Una Lonely Planet liberale. Una guida sincera, ancorché soggettiva, al servizio del lettore curioso. Un lettore che ne ha piene le tasche di uno scontro politico che da diciassette anni cristallizza la vita di questo povero Paese. Un lettore che legge sempre e solo lo stesso giornale, il suo per definizione, e che non butta mai l’occhio sugli altri perché – principalmente – non si fida. Perché gli hanno detto, e lui adesso ne è convinto, che gli altri sono sempre e comunque in malafede, perché gli hanno spiegato che se lavori in un certo giornale sei automaticamente un servo del padrone/editore.
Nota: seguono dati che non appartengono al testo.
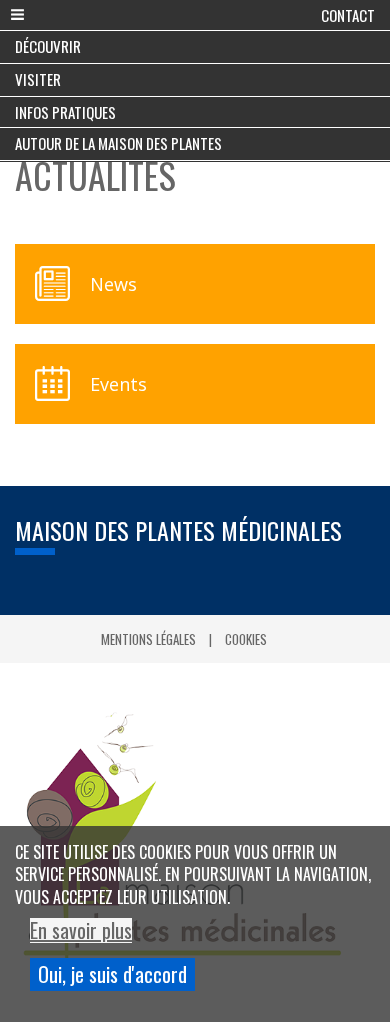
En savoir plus (81, 930)
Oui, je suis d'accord (112, 974)
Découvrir (48, 46)
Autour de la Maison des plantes (118, 143)
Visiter (38, 79)
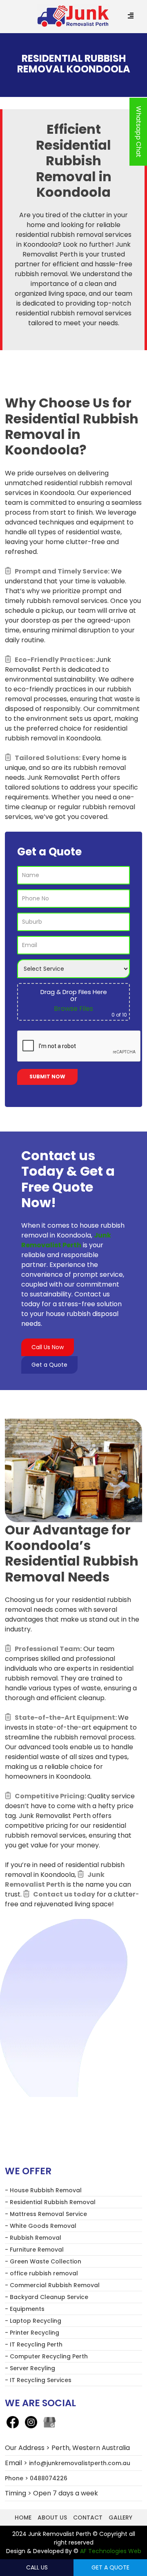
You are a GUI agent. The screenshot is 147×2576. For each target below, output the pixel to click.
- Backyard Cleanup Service (46, 2297)
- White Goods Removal (40, 2226)
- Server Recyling (30, 2368)
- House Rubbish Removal (43, 2190)
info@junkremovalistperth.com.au (79, 2463)
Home (23, 2517)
Questa Lonely Planet liberale ha l’ambizione di superare un’asticella impossibile, consumandosi le suole alla ricerca di una certa figura di professionista. Ohibò, esiste ancora il giornalista che fa della decenza professionale un punto distintivo, quello che non è piegabile a logiche interne distorte, quello che al randello continua a preferire la penna e le idee? Insomma, un giornalista sereno, che valuta, che pondera, che manda in pagina anche la sua stessa credibilità.
Il lavoro di ricerca non è stato facile, ammettiamo, e lo stagno, molto ristretto, è solo quello della politica e della cronaca applicata ad essa. Ma feticisti come siamo di giornali e giornalisti, qualcosa da offrirvi abbiamo scovato. È un pacchetto di mischia sincero, vivace e variegato, una sorta di Resto del Mondo contro tutti i pregiudizi. Molti sono una nostra conoscenza diretta, e giammai anteporremmo l’amicizia personale ai requisiti severissimi che servono per entrare nella nostra guida. Altri sono più semplicemente il frutto di letture continue e applicate ad argomenti diversi, in modo da intrecciare i dati come farebbe un cronista scrupoloso.
Il nostro viaggio parte dai quotidiani della destra, spesso accusati d’essere il megafono del padrone. Essendo Berlusconi capo del governo, si può capire il carico di responsabilità di chi, scrivendoci, vuole comunque mantenere un tono di autonomia intellettuale.
In questa piccola guida liberale, uno come Gianluigi Nuzzi (Libero) ci sta benissimo. Prendendola per via laterale, consiglieremmo di valutare, ancor prima della scrittura e delle idee, l’eleganza del nostro, quasi da vecchio signore con quegli abiti di sartoria un po’ fané, il calzino dal color vivace, la cravatta un filo irrispettosa e l’uso impeccabile del collo alto. Siamo anche quello che vestiamo, e in questo senso Nuzzi è del tutto confortante.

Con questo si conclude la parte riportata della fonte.